Every water molecule in a river behaves according to the same basic rule: Obey gravity, taking the path of least resistance, towards the sea.
All the water in a river is moving, but not moving identically:
- The fastest flow is in the “middle” or the center of the primary channel.
- The slowest forward flow is along the edges, because of the drag of the bottom and shoreline.
- Hydrology measurements demonstrate that at any point in time about 20% of the water is moving backward. (Think about eddies and water bouncing backward against rocks, logs, etc.)
Consider the parallels to organization dynamics. Even where there is an aligned purpose (“We’re all going to the sea!”) there are variations in flow that have nothing to do with the character of the water. The flow rate is a function of friction from the environment.

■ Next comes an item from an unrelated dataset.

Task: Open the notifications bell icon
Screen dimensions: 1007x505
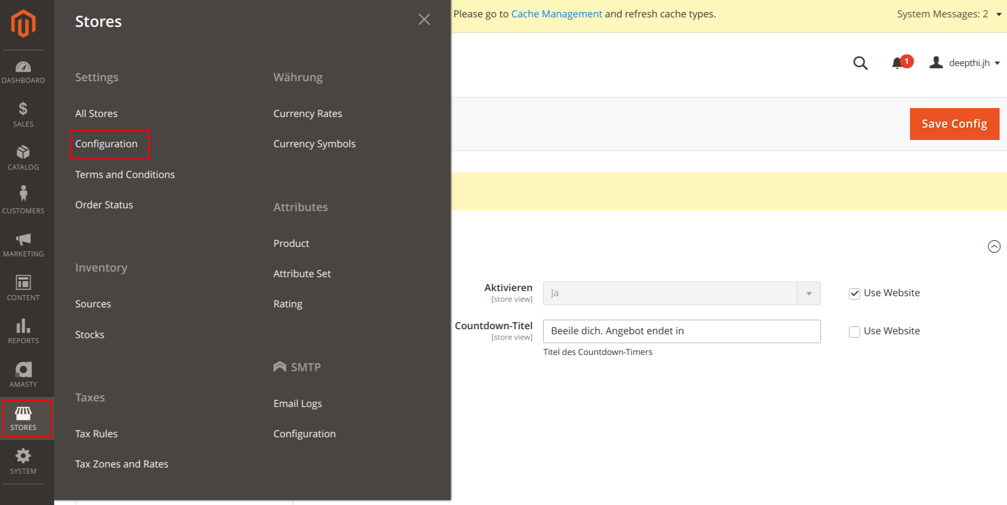Action: pos(898,63)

Some individuals are wired for moving fast. Even the “fast” members of your team will occasionally be pulled into an eddy, or bounce again rocks and trees. Be mindful of the external situation before you make summary judgments about individual performance.

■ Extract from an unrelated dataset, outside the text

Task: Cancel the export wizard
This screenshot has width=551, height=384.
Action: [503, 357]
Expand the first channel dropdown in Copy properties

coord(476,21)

What’s true for individuals is also true for sub-parts of organizations: You can move faster where there is less friction. There are fewer legacy processes and systems. There much less “what got us here won’t get us there” to overcome. There is more intrinsic trust and experienced teams who have more confidence.

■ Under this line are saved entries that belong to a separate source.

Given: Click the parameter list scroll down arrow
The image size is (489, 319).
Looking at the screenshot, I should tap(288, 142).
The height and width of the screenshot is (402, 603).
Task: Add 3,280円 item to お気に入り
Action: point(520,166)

It’s not surprising that startup businesses can be nimble and move fast. There’s relatively little internal friction for them to overcome.
Aside from the smooth speed of the central channel of a river, much of what makes a river fascinating and distinctive is the interaction with the rocks, trees, and shoreline. You have dramatic whitewater, falls, swirling water, calmer pools where moss and insects and fish abound. We know “still waters run deep” yet almost always prefer dramatic rush and spray.
Organizations are mostly valuable for interactions with suppliers, customers, partners, and employees. There are absolutely places where your leadership is needed to streamline and accelerate processes by removing friction elements. Don’t miss some of the “friction” to perfect speed is your real business model at work.
- Work on unifying narratives so that everyone in your organization “moves” in a consistent direction.
- Appreciate that internal history and external factors create friction, so that not all parts of your organization are moving at the same speed.
- Decide carefully what friction elements need to be streamlined, and which are valuable parts of your business model.